Why use a model to grade a model?

Evaluating chat assistants is genuinely hard. The questions people ask are open-ended, the good answers are diverse, and quality depends on helpfulness, correctness, tone, and format all at once. Traditional automatic metrics were built for narrower tasks. BLEU and ROUGE compare a candidate against reference text and reward surface overlap, which punishes a correct answer phrased differently from the reference and rewards fluent nonsense that happens to share words. They correlate poorly with human judgment on generation tasks. ^[2]

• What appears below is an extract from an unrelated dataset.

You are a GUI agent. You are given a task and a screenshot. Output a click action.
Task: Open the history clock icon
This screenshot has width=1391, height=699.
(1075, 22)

Human evaluation is the gold standard, but it does not scale. Running a careful human study for every checkpoint during training, or for every prompt variant during prompt engineering, is not feasible. This is the gap LLM judges fill. They approximate human preference cheaply enough to use in a tight development loop, and they generalize across task types without per-task metric engineering. The bet is that a model good enough to produce strong answers is also good enough to recognize strong answers, and for many tasks that bet pays off.

There is a second motivation that has nothing to do with cost. A judge model can explain itself. Ask it for a verdict with reasoning and you get a critique you can read, audit, and use as a training signal. A scalar reward model gives you a number with no rationale; a generative judge gives you a number plus an argument. That interpretability is part of why the technique spread into reinforcement learning pipelines.

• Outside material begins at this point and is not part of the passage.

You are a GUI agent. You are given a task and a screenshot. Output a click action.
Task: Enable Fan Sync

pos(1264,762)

What are the modes of LLM judging?

Zheng et al. distinguished three ways to set up an LLM judge, and the taxonomy has stuck. ^[1]

Mode	What the judge sees	What it returns	Best for
Single-answer grading	One question, one answer	An absolute score, often 1 to 10	Cheap large-scale scoring, no pairing needed
Pairwise comparison	One question, two answers (A and B)	A winner, or a tie	Building leaderboards, preference data
Reference-guided grading	Question, answer, and a reference solution	Score or verdict relative to the reference	Math and tasks with a known correct answer

Single-answer grading is the simplest and cheapest. It does not require pairing responses, so it scales linearly, but absolute scores drift: a judge's notion of an "8 out of 10" is not stable across prompts or sessions, which makes raw scores hard to compare. Pairwise comparison sidesteps that by only asking which of two answers is better, a relative judgment that models tend to make more reliably. The downside is cost, since comparing N models head to head is quadratic unless you sample matchups. Reference-guided grading was Zheng et al.'s fix for math and reasoning, where judges otherwise fail badly: give the judge a worked solution to compare against and its error rate on the MT-bench math questions dropped sharply. ^[1]

Most practical systems also ask the judge to reason before it decides, a chain-of-thought style prompt, because a verdict produced after explicit reasoning tends to be better calibrated than a bare label.

Which benchmarks and leaderboards run on judges?

A large slice of the modern evaluation stack depends on LLM judges. The technique is not a research curiosity; it is load-bearing infrastructure.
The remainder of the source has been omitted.